**How to complete this task**
From the data below, please reproduce exactly everything from the line that contains "Identify the click" down to the line that contains "Our Team (69, 653)", with both ends included.

**Exercise material**

• • • •

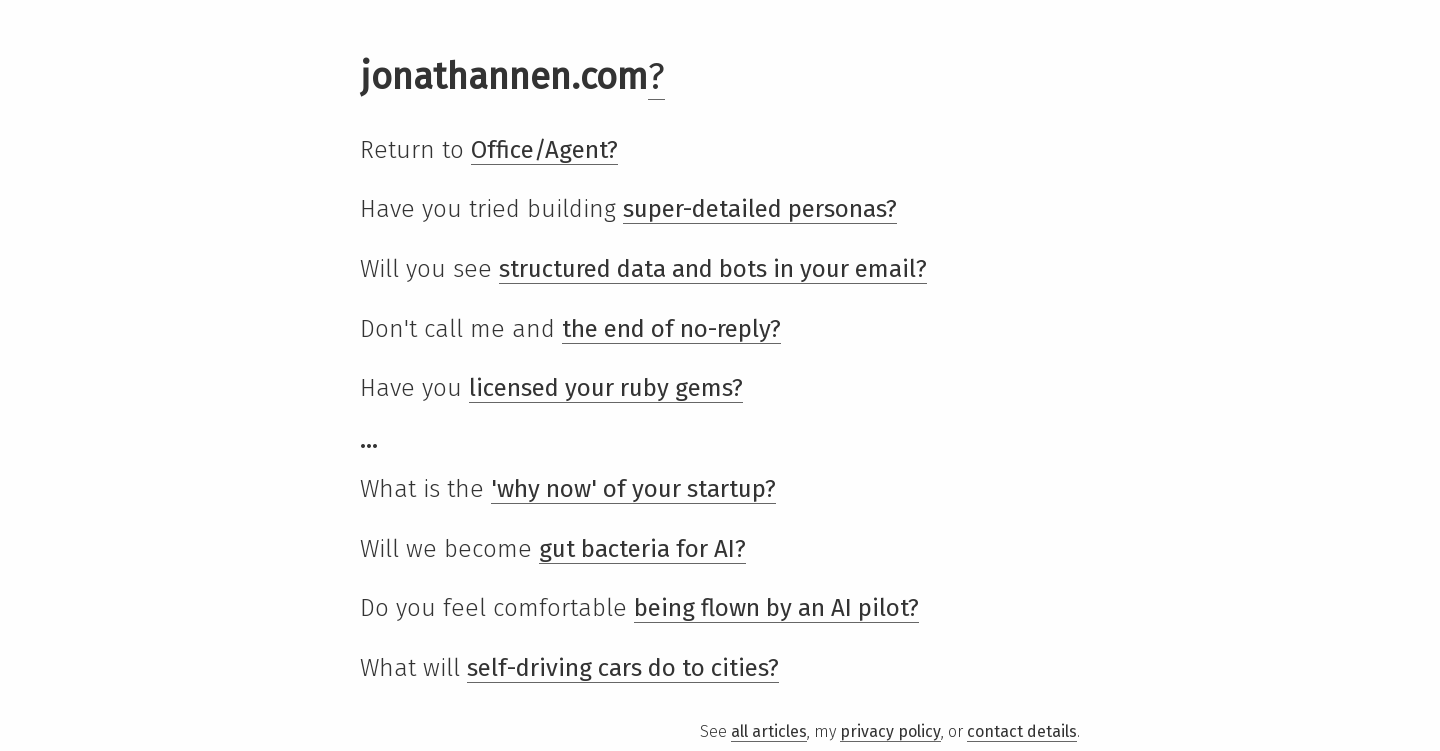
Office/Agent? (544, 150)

• • • •

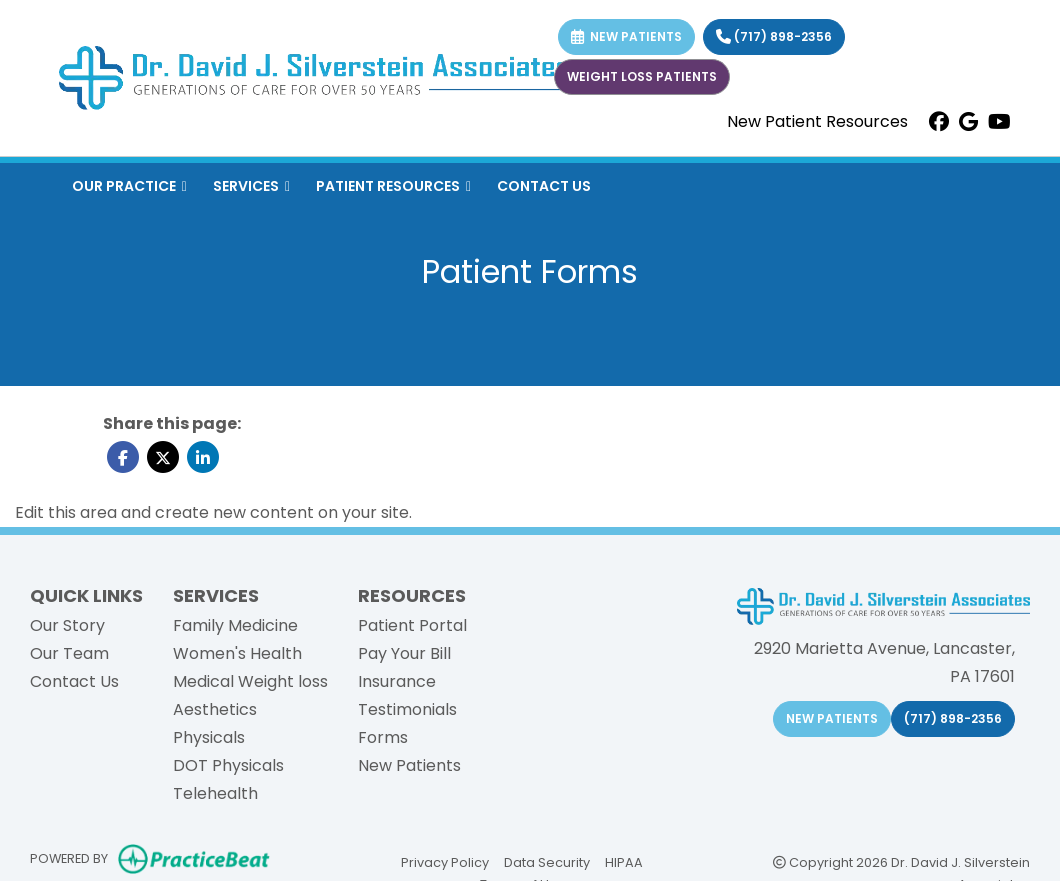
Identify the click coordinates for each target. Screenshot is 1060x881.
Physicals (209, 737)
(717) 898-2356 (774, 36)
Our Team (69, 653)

• • • •

**Answer to the exercise**
Identify the click coordinates for each target. Screenshot is 1060x881.
Physicals (209, 737)
(717) 898-2356 (774, 36)
Our Team (69, 653)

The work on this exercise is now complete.